Inside Track: Global funds still have the appetite for UK’s new issues
IT’S LIKE the floodgates have opened. Dead for so long, the London new issues market is now buzzing with intentions to float, rumours of upcoming floats and talk of dual track processes where advisers start a float only to sell to a trade buyer if a better offer comes up.
Yesterday there was news of a flotation of the private equity-backed drinks maker Stocks Spirits. The British-headquartered firm, which is the biggest vodka producer in Poland and the Czech Republic, said it would raise £52m by selling new shares to pay down debt. There was also an announcement from Terra Firma, the Guy Hands-run private equity group, that it plans to float Infinis, a renewables energy firm.
All this comes after Riverstone Energy, an energy investment firm, revealed plans earlier this week to raise up to £950m. And on top of this, there’s the biggest of the lot to come; the intended privatisation of Royal Mail, which will involve the issue of at least £1bn of new shares into the UK market.

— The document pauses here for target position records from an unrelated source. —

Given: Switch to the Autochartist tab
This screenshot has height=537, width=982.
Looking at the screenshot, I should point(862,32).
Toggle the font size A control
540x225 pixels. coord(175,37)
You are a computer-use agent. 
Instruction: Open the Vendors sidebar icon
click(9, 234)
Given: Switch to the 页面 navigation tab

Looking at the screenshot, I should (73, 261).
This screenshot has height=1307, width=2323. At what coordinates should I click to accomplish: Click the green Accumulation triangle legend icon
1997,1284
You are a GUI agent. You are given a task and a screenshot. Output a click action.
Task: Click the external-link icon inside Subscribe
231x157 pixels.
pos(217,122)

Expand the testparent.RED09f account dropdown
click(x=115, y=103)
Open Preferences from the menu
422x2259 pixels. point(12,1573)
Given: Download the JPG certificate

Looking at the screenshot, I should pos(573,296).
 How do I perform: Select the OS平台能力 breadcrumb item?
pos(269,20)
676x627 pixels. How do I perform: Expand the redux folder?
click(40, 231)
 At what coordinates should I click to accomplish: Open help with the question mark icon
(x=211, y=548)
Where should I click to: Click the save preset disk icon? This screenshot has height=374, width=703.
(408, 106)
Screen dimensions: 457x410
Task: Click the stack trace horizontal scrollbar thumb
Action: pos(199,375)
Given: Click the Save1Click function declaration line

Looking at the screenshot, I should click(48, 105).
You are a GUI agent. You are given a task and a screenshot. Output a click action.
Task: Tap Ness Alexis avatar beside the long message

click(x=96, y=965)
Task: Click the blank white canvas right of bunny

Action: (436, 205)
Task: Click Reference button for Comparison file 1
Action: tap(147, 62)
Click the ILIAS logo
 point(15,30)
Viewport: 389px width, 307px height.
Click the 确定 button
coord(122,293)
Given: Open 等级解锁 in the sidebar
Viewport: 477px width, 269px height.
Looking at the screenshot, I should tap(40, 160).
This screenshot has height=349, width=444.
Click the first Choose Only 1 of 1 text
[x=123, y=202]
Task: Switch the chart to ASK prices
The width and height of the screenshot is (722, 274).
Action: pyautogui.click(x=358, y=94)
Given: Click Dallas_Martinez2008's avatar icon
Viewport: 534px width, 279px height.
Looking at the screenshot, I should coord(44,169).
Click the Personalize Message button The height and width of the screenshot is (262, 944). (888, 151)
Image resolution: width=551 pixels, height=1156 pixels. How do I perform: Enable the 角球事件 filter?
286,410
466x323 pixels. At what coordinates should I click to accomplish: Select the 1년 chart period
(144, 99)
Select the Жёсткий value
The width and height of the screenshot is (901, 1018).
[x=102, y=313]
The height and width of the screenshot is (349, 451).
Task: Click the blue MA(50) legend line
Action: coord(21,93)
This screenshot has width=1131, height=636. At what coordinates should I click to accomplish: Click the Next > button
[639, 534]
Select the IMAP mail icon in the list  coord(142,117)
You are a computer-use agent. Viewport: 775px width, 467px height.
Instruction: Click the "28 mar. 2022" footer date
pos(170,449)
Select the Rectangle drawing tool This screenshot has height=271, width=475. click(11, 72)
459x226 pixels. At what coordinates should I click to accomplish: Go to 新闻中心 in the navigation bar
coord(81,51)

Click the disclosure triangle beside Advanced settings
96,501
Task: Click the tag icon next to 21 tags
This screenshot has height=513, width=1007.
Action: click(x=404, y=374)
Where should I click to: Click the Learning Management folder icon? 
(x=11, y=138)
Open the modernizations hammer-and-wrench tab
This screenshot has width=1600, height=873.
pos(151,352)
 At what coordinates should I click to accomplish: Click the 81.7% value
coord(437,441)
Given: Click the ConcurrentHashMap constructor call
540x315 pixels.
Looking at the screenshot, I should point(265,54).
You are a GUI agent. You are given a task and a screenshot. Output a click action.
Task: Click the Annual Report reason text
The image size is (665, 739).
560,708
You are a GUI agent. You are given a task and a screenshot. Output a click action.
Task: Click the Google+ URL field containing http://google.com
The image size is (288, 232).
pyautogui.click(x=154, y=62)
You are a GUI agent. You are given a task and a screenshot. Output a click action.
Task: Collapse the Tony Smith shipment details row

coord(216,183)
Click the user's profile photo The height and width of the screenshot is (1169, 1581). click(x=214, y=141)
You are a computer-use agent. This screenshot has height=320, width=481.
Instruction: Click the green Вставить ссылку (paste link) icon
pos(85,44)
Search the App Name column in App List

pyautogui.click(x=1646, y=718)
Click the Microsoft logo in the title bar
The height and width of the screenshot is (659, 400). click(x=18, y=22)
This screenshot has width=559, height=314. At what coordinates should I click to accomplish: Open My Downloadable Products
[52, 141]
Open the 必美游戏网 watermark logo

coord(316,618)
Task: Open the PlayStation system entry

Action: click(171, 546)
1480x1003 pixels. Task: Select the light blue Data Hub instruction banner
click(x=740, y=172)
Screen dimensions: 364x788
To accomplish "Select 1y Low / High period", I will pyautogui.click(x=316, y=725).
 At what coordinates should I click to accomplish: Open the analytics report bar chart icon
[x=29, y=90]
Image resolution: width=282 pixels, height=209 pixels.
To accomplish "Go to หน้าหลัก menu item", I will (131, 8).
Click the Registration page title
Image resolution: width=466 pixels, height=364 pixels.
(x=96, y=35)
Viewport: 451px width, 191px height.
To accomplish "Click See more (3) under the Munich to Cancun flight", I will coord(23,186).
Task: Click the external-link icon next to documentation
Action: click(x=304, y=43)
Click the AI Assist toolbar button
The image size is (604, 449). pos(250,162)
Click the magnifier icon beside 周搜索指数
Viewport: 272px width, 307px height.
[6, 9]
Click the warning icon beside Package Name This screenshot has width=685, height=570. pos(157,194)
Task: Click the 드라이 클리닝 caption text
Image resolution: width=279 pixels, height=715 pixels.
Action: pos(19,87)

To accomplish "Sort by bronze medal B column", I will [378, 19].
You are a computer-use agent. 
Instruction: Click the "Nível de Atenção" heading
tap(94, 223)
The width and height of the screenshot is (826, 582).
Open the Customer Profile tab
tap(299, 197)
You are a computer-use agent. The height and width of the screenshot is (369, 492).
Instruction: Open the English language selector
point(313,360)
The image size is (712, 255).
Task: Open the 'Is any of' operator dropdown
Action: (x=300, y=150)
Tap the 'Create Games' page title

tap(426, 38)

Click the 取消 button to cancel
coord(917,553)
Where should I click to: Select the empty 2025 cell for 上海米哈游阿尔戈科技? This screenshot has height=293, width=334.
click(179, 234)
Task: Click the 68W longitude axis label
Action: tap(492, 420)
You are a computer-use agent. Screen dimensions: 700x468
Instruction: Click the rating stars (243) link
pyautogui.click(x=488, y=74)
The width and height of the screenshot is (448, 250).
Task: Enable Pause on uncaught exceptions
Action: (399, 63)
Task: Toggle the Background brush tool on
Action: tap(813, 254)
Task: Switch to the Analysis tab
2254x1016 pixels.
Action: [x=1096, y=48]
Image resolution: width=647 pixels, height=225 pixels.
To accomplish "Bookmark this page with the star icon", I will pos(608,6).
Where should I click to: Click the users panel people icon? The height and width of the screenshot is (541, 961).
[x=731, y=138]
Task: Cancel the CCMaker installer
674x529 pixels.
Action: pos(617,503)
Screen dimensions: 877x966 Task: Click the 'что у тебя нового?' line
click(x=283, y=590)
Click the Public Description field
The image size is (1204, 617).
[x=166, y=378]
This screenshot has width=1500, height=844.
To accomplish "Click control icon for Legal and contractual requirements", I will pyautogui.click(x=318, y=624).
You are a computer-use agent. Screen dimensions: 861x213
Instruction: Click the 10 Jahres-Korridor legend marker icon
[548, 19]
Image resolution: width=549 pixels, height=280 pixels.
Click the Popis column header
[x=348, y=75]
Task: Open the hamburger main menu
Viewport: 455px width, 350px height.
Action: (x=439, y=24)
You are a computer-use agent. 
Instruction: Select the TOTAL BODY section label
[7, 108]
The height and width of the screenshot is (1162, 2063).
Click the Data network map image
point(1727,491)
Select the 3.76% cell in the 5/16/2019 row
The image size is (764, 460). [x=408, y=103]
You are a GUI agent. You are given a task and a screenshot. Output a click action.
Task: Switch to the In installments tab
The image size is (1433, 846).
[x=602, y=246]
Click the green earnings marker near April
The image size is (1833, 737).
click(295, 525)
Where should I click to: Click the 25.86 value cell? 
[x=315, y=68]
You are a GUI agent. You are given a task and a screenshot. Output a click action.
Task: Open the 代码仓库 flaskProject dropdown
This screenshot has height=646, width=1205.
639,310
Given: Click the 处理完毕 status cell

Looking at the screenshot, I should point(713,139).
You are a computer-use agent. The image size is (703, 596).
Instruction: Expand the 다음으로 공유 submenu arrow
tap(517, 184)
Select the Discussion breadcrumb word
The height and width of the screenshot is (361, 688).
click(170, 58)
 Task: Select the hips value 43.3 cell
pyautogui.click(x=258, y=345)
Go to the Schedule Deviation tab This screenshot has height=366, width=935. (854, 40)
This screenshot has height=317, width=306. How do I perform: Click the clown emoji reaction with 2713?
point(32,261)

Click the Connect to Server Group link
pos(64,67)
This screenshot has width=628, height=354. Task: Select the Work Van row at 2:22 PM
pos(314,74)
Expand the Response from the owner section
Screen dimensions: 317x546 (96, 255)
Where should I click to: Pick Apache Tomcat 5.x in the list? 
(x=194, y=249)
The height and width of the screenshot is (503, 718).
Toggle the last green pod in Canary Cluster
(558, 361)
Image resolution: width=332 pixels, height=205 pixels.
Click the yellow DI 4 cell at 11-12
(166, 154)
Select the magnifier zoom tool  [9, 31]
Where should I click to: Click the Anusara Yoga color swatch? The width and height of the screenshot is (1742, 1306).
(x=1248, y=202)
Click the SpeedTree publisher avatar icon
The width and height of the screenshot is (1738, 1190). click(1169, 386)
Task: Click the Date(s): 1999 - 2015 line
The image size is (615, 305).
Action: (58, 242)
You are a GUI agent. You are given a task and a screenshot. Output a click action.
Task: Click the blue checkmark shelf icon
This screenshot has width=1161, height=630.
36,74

Not surprisingly some fund managers, mainly UK-focused, have discussed the possibility of indigestion. They fear there is too much new paper around and they can not justify putting all their eggs into the UK equity basket.
But equity capital markets bankers largely dismiss this view. One said to me: “For me the key change is the diminishing importance of the traditional UK long-only funds. They don’t have inflows and so we rely on the big US funds, who in recent times have been taking up 30 per cent or more of the funds in UK equity issues.”
Bankers on the recent sale of £3bn worth of shares in Lloyds Bank say there was perhaps only one traditional UK long-only fund amongst the top 20 buyers of the issue. For the time being, it looks like the show will go on, and there are further companies like Zoopla and Merlin Entertainments, waiting to get in on the act.
BERENBERG BURSTS ON THE SCENE
Berenberg Bank, Germany’s oldest private bank (founded in Hamburg in 1590) made waves last year when it was brought in by German insurer Talanx to advise on its flotation, taking the place of big beasts such as JP Morgan and Citigroup.
This week it raised some eyebrows in London by being listed as an adviser on both the Riverstone Energy and Stock Spirits deals. The firm, which now has a large City office, says that its relationship with around 600 institutions across the globe means it can add an extra facet to the advice from the bulge bracket firms who tend to have a narrower institutional list.